Written problem
Could you rewrite the part of the listing that runs from its start through the line containing "pyautogui.click(x=608, y=51)", changing "criteria" to "filter" and keeping everything else as it is? Leave the pictures out of your answer.

(Rows of pointing data)

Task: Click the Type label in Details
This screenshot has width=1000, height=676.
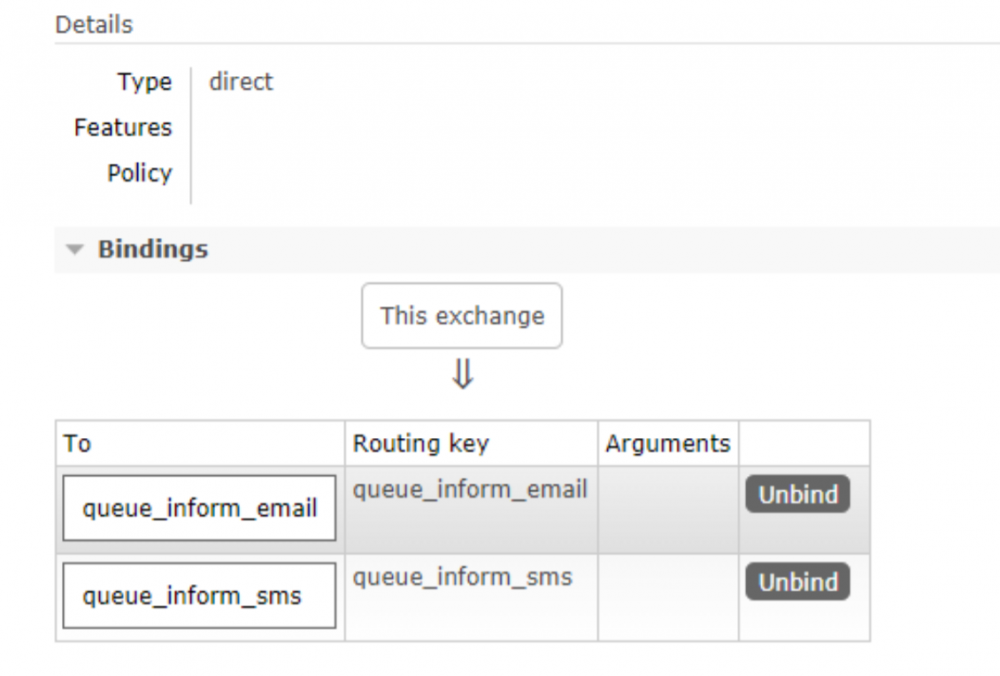Action: point(145,82)
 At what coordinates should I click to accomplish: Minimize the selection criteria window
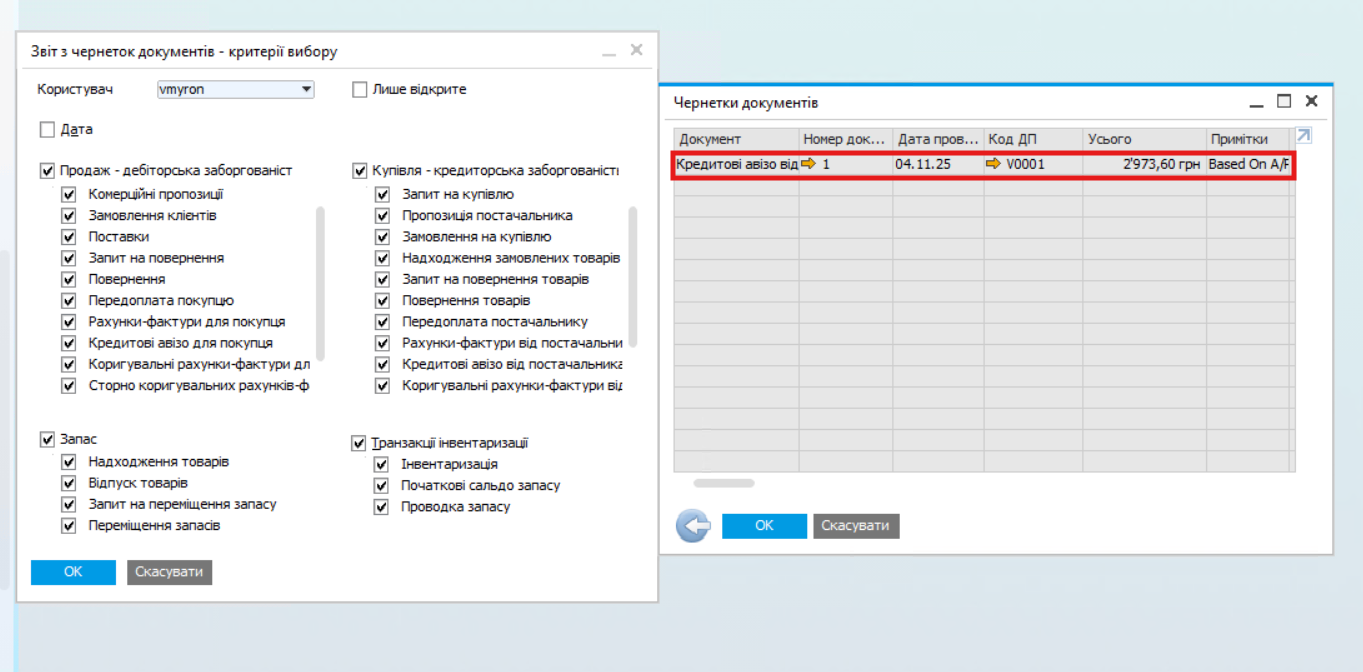pyautogui.click(x=608, y=51)
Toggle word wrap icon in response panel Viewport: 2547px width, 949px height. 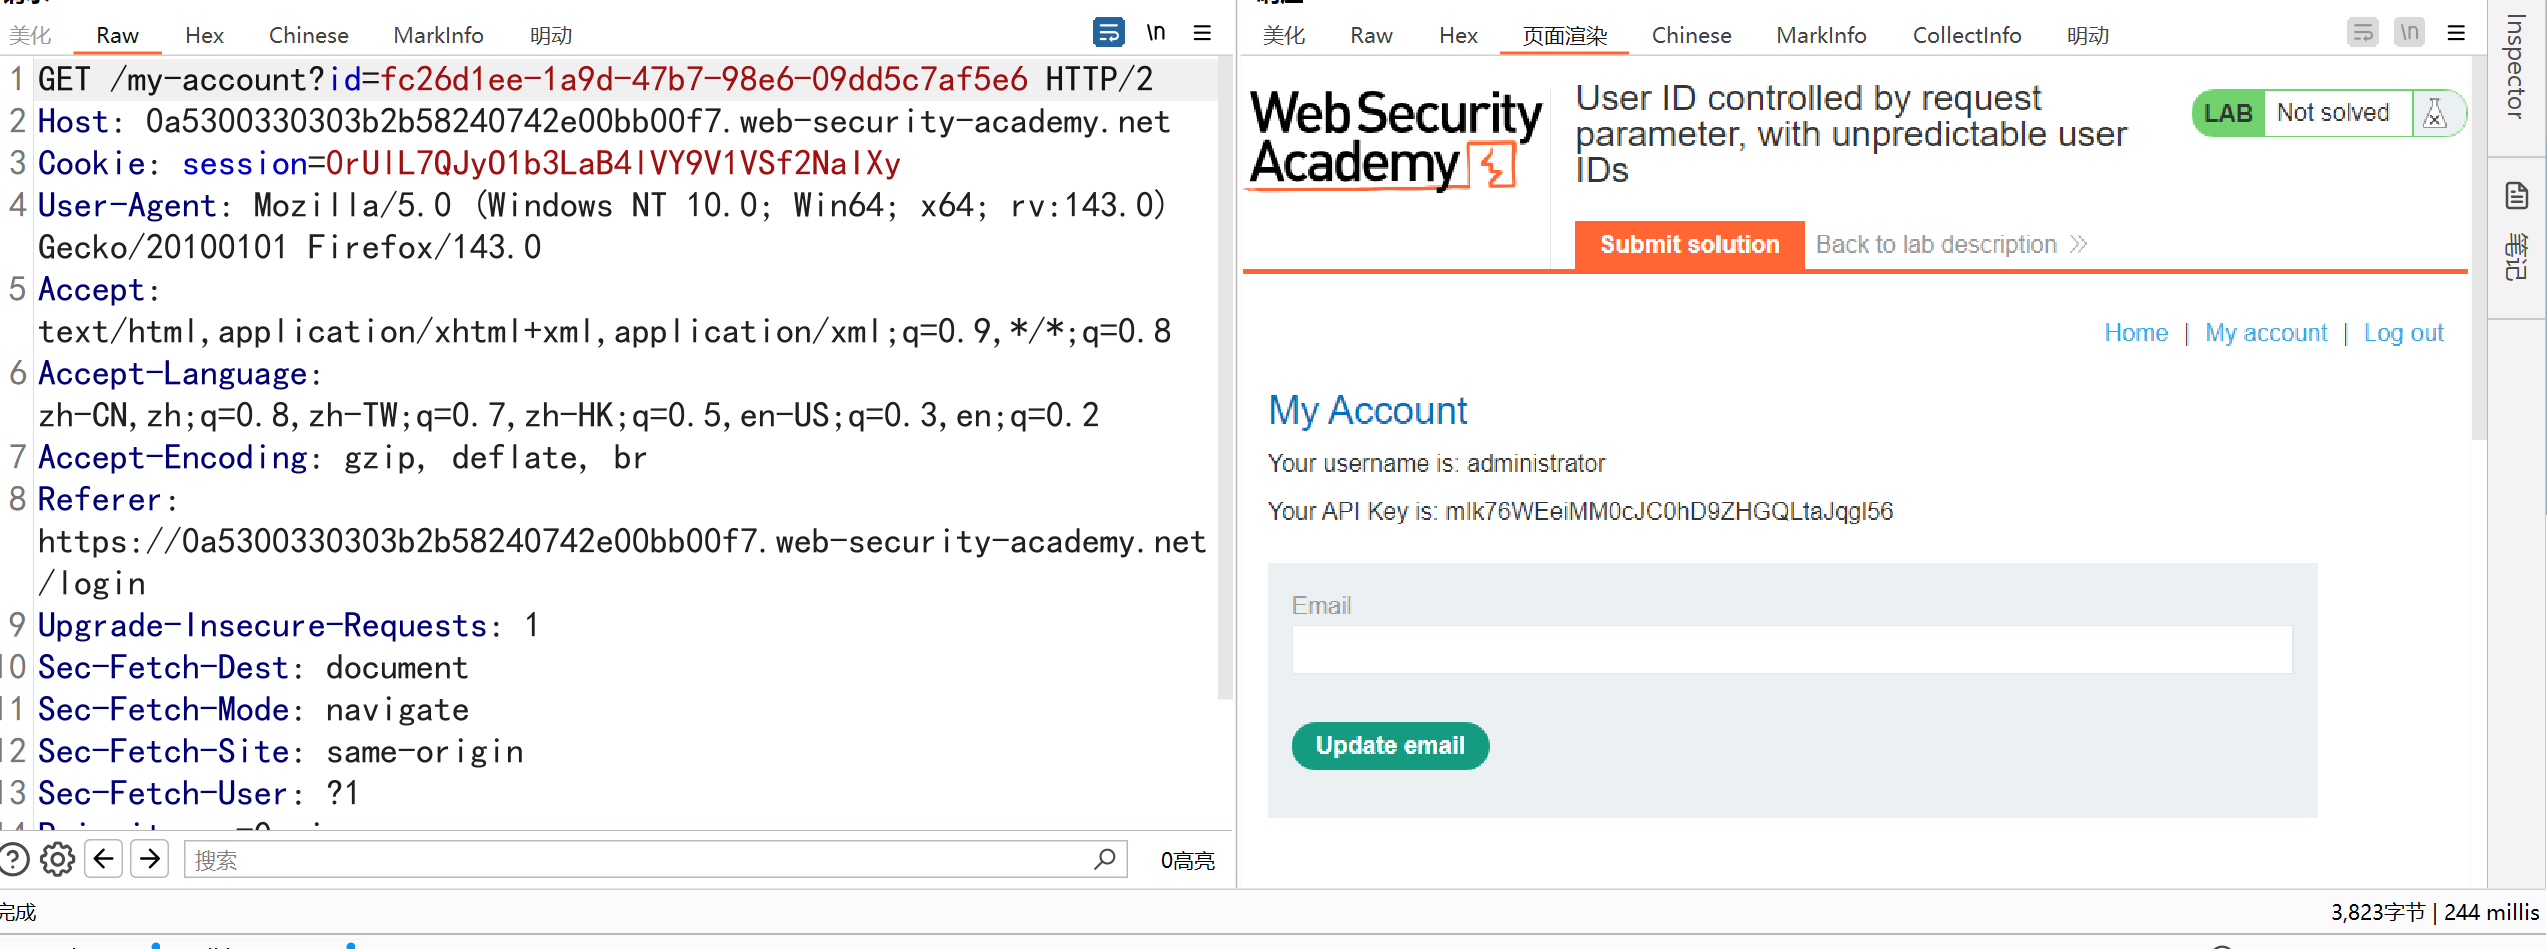pyautogui.click(x=2362, y=33)
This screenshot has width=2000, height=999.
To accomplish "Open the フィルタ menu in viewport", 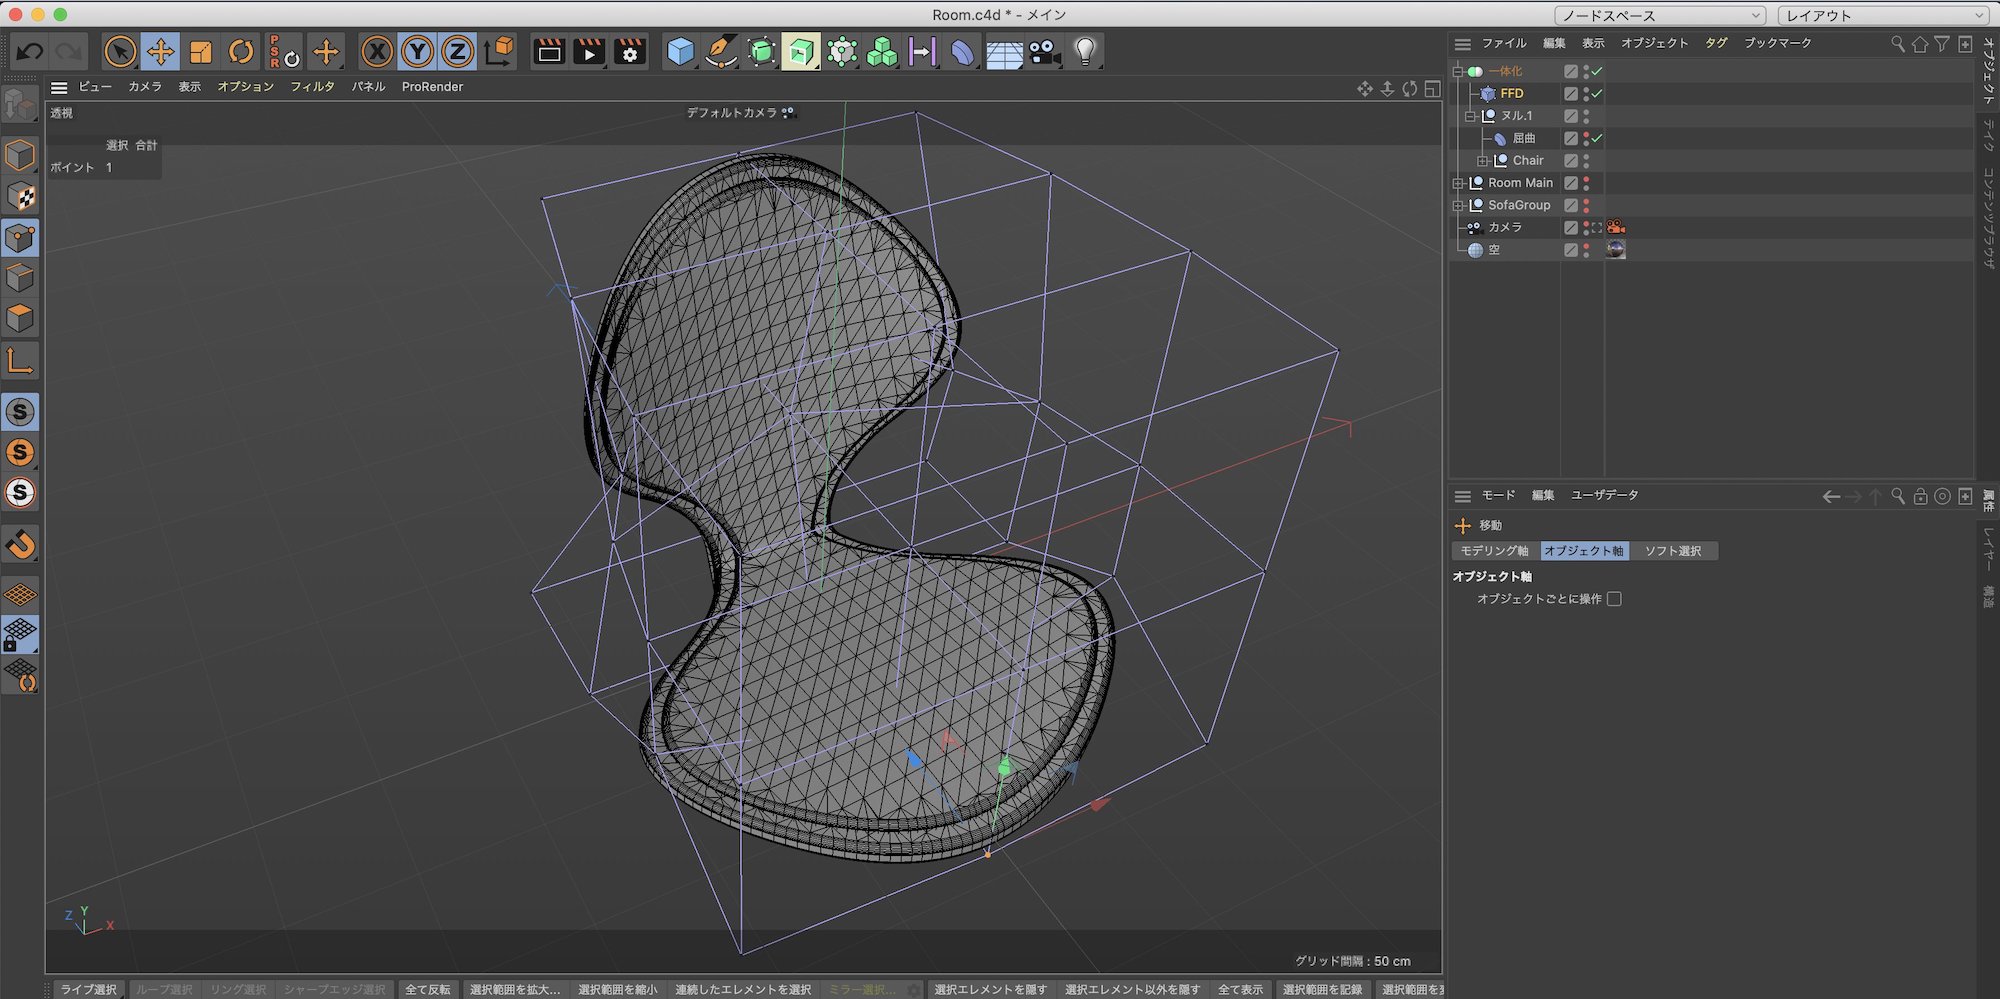I will 312,87.
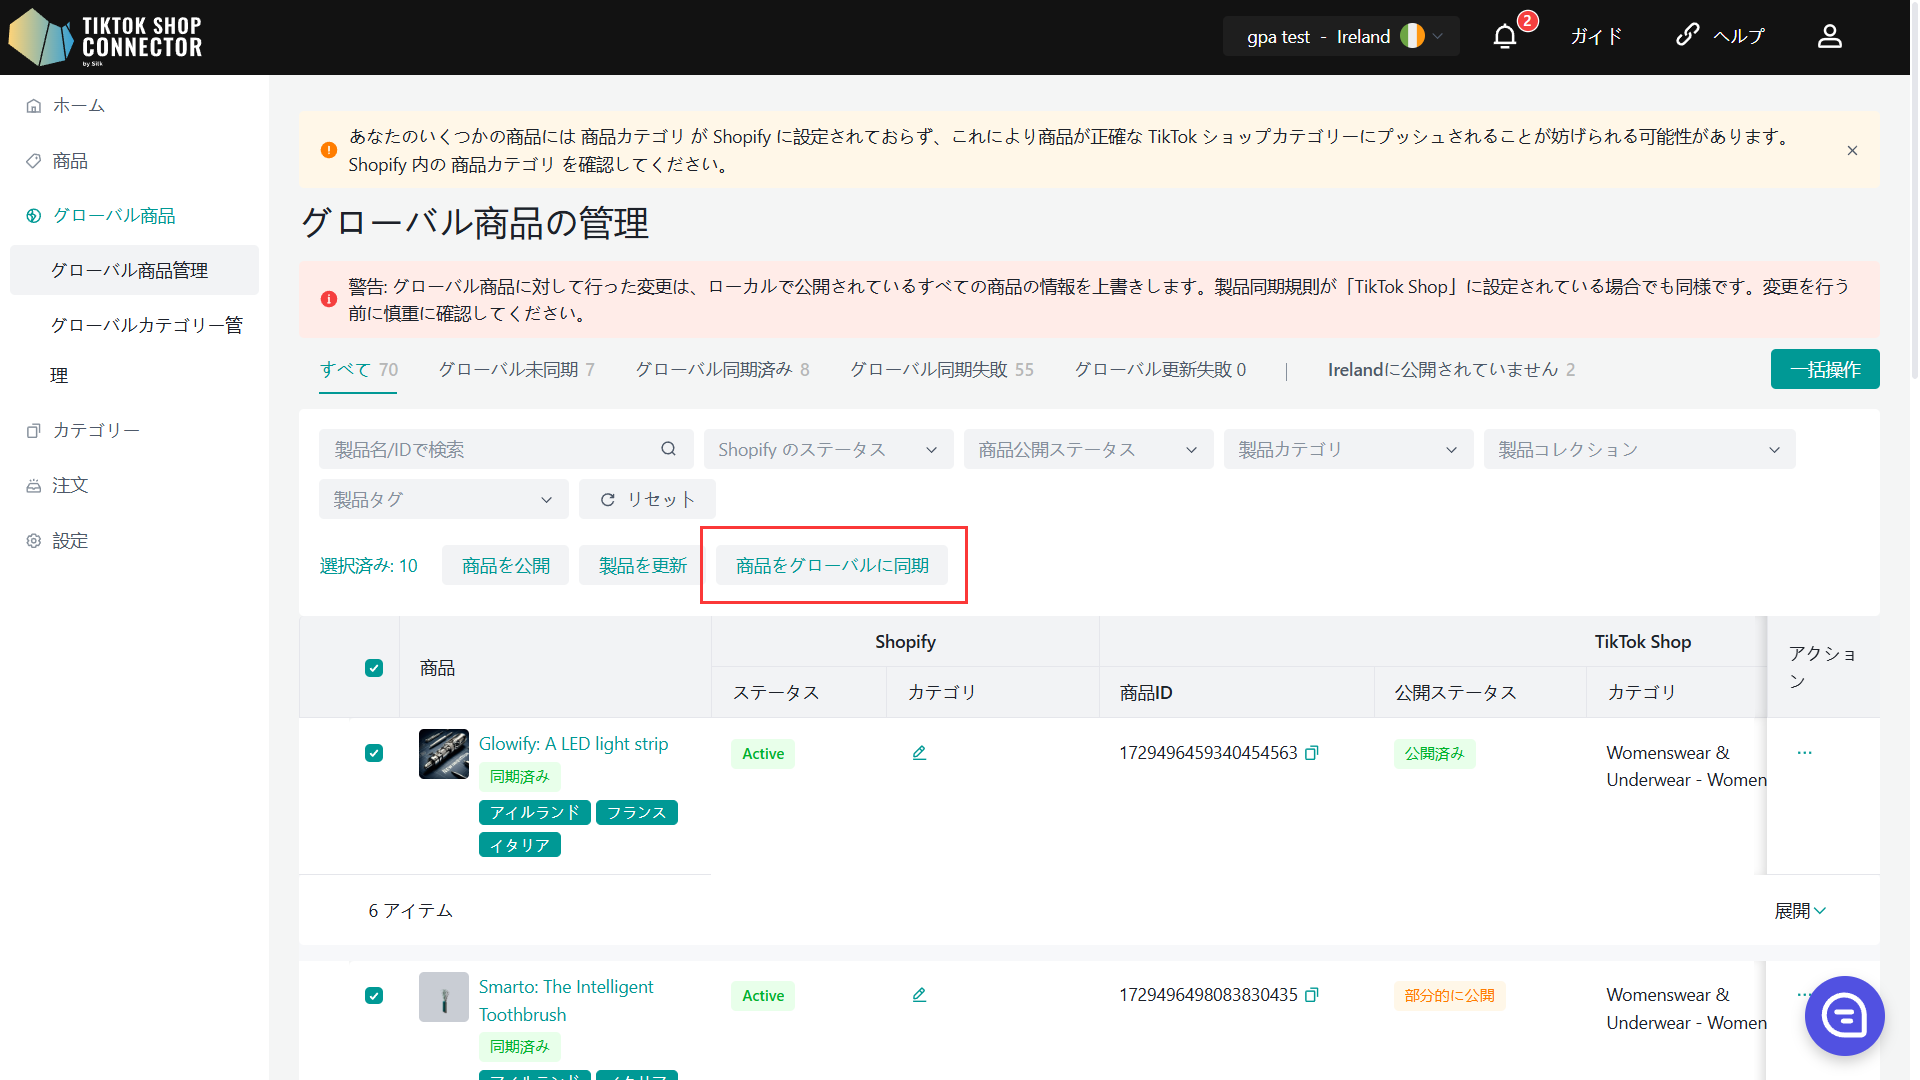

Answer to this task
Task: Click the Type label in Details
This screenshot has width=1000, height=676.
Action: point(145,82)
 At what coordinates should I click to accomplish: Minimize the selection filter window
pyautogui.click(x=608, y=51)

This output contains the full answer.